BEGIN Entries supplied

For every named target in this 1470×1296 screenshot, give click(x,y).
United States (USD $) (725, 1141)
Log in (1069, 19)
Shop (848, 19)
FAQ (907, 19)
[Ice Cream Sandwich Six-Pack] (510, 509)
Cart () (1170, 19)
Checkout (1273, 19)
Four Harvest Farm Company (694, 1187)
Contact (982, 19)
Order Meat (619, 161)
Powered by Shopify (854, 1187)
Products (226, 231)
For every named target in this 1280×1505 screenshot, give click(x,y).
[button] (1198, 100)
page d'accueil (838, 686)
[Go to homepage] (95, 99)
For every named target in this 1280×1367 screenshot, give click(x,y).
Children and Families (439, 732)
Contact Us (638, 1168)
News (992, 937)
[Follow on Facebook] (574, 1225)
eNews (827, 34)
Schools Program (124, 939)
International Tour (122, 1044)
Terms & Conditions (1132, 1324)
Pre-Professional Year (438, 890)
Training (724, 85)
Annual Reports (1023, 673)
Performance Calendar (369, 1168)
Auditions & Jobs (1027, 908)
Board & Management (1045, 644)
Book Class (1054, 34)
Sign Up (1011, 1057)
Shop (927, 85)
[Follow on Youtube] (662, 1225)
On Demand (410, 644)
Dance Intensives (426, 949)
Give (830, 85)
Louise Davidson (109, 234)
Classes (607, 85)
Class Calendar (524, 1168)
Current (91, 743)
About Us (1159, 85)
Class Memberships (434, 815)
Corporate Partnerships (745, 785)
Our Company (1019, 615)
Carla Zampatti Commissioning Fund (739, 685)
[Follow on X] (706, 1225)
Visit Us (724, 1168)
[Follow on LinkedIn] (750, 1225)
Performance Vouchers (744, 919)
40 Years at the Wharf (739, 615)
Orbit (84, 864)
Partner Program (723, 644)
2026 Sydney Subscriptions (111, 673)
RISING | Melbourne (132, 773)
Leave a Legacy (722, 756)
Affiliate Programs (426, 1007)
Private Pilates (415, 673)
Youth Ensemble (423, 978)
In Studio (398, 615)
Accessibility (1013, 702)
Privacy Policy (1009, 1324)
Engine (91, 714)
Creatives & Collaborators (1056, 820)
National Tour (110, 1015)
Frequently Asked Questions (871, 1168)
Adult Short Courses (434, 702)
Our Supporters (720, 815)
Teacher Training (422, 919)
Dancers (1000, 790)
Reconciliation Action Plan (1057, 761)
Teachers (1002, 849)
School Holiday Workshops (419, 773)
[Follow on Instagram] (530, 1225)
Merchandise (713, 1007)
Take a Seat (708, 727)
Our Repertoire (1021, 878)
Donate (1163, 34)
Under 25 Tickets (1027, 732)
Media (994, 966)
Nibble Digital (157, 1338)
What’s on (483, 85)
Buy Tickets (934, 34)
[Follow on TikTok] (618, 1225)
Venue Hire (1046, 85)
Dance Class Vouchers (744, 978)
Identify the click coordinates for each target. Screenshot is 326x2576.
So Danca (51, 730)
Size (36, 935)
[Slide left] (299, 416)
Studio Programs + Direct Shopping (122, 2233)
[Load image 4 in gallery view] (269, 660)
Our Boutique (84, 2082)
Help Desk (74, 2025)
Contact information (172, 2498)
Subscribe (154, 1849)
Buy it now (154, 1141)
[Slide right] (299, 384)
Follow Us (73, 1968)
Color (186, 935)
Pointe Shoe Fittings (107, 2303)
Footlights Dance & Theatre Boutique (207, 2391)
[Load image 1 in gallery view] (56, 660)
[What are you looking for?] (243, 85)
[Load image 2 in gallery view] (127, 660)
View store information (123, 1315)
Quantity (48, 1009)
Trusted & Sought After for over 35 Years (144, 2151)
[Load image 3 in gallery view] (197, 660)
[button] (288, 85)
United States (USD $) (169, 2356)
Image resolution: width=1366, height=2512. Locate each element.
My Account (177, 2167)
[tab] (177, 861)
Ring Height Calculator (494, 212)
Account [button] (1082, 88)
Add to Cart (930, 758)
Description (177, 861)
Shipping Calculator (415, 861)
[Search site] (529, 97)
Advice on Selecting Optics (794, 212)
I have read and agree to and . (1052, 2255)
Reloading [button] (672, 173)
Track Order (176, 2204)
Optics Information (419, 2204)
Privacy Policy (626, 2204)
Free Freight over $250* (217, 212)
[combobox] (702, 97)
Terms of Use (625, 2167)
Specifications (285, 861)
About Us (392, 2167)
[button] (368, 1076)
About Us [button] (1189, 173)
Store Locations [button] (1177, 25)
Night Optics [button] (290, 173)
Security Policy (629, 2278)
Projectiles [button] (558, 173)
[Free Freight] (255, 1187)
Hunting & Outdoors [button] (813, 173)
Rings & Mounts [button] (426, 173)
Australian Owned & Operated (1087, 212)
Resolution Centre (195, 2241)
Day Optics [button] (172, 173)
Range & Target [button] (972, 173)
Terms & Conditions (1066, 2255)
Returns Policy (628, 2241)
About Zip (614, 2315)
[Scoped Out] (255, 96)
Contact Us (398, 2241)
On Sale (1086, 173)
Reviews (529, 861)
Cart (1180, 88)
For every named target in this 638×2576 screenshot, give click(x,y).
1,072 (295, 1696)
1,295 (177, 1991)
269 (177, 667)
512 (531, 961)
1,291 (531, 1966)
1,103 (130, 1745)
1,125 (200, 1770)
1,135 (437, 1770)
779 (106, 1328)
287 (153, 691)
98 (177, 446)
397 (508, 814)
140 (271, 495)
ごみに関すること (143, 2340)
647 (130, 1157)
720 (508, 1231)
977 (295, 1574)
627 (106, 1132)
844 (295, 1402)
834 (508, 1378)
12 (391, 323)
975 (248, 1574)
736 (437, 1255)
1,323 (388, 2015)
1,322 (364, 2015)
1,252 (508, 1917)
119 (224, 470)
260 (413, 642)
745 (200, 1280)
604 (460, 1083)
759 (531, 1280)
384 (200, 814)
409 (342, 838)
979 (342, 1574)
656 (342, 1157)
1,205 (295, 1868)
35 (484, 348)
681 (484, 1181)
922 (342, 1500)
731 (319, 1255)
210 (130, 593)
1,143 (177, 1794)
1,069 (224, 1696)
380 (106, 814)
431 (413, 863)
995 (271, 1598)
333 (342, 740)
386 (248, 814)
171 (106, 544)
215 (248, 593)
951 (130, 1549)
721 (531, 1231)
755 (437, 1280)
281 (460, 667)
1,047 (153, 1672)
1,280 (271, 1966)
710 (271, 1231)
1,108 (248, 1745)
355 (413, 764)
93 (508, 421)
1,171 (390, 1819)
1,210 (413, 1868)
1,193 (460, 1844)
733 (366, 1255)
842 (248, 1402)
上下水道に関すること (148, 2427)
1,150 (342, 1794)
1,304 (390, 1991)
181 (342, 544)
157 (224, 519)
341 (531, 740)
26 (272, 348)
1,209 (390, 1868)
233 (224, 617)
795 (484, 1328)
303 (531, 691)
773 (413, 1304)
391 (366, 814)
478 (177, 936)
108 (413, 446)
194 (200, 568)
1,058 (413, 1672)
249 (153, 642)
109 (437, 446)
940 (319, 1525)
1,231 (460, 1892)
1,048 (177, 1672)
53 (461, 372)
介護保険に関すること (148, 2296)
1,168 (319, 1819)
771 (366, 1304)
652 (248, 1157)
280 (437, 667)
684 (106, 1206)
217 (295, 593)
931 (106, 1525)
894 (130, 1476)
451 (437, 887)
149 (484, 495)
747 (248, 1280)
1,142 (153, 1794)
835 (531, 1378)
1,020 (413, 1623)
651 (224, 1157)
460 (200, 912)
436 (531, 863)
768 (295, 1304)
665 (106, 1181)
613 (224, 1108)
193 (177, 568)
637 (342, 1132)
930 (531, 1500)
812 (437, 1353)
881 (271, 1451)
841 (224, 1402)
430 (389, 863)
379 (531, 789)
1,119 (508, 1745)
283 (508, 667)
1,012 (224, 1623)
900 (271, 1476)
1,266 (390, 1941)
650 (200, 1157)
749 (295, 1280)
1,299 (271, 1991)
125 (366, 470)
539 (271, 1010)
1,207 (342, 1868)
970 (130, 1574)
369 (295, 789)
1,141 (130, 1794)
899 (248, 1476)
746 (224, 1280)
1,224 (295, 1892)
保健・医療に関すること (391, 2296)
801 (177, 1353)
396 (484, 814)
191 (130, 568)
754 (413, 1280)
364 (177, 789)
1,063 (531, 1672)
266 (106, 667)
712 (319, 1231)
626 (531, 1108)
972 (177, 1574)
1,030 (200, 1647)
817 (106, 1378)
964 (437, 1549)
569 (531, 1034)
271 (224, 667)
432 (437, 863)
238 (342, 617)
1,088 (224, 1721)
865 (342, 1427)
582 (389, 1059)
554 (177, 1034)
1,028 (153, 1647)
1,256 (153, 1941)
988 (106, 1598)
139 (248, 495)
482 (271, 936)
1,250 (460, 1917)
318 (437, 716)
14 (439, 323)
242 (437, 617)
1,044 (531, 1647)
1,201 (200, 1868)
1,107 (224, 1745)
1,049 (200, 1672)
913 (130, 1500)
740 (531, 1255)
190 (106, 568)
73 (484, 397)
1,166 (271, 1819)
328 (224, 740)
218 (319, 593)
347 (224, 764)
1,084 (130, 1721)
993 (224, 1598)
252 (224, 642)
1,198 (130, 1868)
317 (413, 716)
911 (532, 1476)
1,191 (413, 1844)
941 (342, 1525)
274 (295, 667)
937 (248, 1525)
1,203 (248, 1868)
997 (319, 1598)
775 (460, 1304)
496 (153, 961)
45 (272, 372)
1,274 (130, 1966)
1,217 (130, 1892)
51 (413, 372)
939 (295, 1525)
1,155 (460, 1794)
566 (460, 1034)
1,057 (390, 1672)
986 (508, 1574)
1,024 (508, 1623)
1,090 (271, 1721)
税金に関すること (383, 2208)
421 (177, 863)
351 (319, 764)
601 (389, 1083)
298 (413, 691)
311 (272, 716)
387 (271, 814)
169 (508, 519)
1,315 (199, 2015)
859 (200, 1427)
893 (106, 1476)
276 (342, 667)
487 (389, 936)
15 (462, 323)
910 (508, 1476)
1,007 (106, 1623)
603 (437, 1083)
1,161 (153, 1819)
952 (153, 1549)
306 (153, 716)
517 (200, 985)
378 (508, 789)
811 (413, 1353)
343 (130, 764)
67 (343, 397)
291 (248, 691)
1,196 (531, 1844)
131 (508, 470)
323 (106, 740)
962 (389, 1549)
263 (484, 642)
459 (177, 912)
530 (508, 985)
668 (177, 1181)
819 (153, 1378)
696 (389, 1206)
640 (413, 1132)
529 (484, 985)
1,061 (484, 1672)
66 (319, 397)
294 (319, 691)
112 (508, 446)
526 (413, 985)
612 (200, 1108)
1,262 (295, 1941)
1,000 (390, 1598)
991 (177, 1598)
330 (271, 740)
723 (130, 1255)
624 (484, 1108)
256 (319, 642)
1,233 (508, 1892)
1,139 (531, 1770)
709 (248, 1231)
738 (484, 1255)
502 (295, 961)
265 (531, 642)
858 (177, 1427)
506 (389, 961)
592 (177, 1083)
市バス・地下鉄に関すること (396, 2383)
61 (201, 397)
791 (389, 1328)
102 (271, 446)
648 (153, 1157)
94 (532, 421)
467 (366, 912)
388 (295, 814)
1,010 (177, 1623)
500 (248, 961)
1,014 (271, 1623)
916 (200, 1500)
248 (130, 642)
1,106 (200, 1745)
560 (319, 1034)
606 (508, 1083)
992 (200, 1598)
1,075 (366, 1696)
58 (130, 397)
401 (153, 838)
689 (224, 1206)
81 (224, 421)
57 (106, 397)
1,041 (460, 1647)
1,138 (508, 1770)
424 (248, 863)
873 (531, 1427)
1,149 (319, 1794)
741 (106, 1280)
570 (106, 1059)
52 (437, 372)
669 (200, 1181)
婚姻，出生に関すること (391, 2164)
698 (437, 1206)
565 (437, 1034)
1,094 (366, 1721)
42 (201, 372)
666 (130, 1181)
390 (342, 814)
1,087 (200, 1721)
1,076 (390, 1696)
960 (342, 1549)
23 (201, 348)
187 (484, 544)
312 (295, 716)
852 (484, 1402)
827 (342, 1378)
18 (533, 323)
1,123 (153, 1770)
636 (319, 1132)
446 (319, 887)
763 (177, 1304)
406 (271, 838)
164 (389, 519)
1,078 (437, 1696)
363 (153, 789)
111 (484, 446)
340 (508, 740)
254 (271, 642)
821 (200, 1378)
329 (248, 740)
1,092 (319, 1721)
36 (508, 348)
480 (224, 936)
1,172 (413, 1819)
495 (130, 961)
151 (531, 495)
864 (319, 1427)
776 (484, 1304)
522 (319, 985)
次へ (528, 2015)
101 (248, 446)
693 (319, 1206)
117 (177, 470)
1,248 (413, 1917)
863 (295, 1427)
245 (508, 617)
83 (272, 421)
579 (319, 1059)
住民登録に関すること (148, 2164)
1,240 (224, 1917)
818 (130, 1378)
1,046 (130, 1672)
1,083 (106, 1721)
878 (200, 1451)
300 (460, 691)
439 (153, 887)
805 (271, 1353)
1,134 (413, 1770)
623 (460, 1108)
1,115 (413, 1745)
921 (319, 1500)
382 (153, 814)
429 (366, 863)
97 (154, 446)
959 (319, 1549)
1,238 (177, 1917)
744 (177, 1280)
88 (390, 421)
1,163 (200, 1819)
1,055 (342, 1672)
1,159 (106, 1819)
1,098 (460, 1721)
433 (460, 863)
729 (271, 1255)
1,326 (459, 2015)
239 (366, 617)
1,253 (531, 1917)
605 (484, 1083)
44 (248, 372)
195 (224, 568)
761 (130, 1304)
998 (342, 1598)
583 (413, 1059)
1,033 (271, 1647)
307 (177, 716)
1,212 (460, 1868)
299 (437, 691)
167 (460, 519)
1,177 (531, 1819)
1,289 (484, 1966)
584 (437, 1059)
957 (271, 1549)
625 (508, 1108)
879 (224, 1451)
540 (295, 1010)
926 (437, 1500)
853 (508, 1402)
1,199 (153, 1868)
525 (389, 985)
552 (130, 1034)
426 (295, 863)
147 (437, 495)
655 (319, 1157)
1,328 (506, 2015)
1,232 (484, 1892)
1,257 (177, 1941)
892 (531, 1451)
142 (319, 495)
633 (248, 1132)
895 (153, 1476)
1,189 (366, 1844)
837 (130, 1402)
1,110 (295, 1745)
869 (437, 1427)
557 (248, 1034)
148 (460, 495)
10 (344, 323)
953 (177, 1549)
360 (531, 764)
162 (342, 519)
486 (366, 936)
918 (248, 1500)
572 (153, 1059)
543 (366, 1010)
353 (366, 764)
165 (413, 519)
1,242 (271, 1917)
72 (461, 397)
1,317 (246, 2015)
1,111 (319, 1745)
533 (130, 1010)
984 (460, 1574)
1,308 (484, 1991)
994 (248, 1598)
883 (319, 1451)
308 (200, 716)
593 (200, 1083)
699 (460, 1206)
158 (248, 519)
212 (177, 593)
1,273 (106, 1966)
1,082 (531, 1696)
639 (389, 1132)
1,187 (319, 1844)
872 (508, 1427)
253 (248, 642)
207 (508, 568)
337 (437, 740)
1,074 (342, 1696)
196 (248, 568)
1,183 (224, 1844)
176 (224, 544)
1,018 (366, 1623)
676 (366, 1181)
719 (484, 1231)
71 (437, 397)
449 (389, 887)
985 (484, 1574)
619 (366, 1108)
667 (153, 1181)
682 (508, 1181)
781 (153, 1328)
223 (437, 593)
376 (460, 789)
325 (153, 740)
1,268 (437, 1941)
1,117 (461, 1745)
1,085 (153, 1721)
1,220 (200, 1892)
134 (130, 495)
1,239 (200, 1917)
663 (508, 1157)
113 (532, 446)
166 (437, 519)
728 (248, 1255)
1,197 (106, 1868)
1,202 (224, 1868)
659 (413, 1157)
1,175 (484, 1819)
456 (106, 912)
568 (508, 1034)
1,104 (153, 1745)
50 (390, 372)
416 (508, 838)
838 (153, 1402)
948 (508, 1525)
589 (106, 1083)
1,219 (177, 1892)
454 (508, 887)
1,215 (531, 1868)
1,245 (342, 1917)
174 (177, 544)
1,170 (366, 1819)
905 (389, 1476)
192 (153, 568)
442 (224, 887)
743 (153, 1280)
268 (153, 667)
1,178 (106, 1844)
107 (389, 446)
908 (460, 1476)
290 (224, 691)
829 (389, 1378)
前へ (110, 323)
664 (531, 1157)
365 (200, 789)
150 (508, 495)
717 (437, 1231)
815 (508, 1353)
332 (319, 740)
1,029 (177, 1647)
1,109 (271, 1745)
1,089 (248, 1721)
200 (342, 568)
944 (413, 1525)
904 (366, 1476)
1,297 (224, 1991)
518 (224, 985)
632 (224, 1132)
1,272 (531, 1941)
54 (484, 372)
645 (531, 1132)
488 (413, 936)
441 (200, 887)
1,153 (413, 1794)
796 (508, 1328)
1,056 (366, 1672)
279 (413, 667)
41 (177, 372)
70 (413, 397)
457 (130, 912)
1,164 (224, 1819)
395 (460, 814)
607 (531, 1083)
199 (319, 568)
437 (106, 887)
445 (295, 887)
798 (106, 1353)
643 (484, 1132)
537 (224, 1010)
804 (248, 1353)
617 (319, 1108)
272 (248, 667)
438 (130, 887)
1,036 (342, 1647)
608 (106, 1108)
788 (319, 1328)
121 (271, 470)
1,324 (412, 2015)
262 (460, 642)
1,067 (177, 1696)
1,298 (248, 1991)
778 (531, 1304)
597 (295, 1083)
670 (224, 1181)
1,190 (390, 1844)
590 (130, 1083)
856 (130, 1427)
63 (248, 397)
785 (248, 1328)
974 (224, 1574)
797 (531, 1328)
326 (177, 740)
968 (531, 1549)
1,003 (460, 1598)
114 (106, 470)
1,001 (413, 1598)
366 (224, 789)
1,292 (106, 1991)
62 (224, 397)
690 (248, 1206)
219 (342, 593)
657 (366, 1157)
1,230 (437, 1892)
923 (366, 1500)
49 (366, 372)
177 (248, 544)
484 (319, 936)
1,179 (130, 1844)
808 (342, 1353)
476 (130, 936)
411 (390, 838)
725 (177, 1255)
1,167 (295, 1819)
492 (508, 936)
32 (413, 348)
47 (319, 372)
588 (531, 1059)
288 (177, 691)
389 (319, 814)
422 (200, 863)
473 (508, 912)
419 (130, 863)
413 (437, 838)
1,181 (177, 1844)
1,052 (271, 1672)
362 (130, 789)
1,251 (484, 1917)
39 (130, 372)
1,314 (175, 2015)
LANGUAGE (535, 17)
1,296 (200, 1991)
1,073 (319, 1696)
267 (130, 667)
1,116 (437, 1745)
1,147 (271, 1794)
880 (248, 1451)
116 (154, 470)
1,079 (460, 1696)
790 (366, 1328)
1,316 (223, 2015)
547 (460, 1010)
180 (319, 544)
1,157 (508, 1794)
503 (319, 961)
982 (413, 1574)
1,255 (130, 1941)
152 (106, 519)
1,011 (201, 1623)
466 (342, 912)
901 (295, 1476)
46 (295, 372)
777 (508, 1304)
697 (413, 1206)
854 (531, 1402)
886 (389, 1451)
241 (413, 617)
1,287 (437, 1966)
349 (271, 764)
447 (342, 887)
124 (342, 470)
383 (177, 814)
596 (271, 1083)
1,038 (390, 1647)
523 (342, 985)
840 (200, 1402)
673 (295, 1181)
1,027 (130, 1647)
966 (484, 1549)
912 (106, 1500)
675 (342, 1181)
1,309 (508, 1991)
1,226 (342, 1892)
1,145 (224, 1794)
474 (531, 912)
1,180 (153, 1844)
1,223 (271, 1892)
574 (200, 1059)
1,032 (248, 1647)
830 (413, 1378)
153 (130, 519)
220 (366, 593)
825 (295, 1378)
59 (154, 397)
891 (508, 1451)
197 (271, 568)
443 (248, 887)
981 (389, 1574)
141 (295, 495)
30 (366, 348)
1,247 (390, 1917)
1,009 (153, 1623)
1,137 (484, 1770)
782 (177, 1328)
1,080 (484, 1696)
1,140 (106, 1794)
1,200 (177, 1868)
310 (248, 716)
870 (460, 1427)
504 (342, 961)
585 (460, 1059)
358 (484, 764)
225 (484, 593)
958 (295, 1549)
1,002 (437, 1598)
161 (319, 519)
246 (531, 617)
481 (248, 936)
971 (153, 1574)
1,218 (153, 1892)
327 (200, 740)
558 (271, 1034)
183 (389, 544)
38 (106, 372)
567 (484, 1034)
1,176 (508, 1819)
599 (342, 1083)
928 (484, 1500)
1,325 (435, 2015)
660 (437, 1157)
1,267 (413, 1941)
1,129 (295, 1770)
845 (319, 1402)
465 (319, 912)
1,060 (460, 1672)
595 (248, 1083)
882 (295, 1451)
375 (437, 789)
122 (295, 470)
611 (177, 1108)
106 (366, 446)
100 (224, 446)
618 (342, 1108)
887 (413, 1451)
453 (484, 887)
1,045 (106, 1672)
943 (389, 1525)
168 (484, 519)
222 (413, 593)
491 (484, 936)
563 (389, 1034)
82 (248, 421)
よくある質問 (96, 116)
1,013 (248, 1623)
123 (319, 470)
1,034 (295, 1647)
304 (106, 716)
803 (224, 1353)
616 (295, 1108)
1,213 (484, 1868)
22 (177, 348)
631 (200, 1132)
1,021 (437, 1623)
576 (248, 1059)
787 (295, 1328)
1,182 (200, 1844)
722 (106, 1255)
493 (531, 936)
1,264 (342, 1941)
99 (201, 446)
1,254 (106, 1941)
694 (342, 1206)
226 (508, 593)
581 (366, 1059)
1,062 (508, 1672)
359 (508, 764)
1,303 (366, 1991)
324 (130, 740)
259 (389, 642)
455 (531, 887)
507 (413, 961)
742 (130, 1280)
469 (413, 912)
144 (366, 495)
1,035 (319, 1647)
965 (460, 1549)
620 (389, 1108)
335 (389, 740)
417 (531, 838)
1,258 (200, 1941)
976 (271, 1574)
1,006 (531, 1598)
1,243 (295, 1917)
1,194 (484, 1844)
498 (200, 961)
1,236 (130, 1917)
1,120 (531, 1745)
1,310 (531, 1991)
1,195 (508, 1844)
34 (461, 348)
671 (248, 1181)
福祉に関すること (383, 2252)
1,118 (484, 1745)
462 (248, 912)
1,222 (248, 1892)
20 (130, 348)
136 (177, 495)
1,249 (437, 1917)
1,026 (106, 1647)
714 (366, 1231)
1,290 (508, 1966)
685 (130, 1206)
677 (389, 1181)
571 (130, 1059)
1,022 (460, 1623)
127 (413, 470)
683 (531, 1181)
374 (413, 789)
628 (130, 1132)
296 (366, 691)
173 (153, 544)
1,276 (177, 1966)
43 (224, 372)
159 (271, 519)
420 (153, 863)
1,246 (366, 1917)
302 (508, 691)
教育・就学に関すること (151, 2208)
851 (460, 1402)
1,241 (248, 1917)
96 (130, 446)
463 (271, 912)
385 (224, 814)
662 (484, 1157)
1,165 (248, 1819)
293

END Entries supplied

Task item » Exactly reproduce the lines from the one containing "493 (531, 936)" through the end of the records, and only those lines.

Written solution »
493 (531, 936)
1,264 (342, 1941)
99 (201, 446)
1,254 (106, 1941)
694 (342, 1206)
226 (508, 593)
581 (366, 1059)
1,062 (508, 1672)
359 (508, 764)
1,303 (366, 1991)
324 (130, 740)
259 (389, 642)
455 (531, 887)
507 (413, 961)
742 (130, 1280)
469 (413, 912)
144 (366, 495)
1,035 (319, 1647)
965 (460, 1549)
620 (389, 1108)
335 (389, 740)
417 (531, 838)
1,258 (200, 1941)
976 (271, 1574)
1,006 (531, 1598)
1,243 (295, 1917)
1,194 (484, 1844)
498 (200, 961)
1,236 (130, 1917)
1,120 (531, 1745)
1,310 (531, 1991)
1,195 (508, 1844)
34 (461, 348)
671 (248, 1181)
福祉に関すること (383, 2252)
1,118 (484, 1745)
462 (248, 912)
1,222 (248, 1892)
20 (130, 348)
136 (177, 495)
1,249 (437, 1917)
1,026 (106, 1647)
714 (366, 1231)
1,290 (508, 1966)
685 (130, 1206)
677 (389, 1181)
571 (130, 1059)
1,022 (460, 1623)
127 (413, 470)
683 (531, 1181)
374 (413, 789)
628 (130, 1132)
296 (366, 691)
173 (153, 544)
1,276 (177, 1966)
43 (224, 372)
159 (271, 519)
420 (153, 863)
1,246 (366, 1917)
302 (508, 691)
教育・就学に関すること (151, 2208)
851 (460, 1402)
1,241 (248, 1917)
96 (130, 446)
463 (271, 912)
385 (224, 814)
662 (484, 1157)
1,165 (248, 1819)
293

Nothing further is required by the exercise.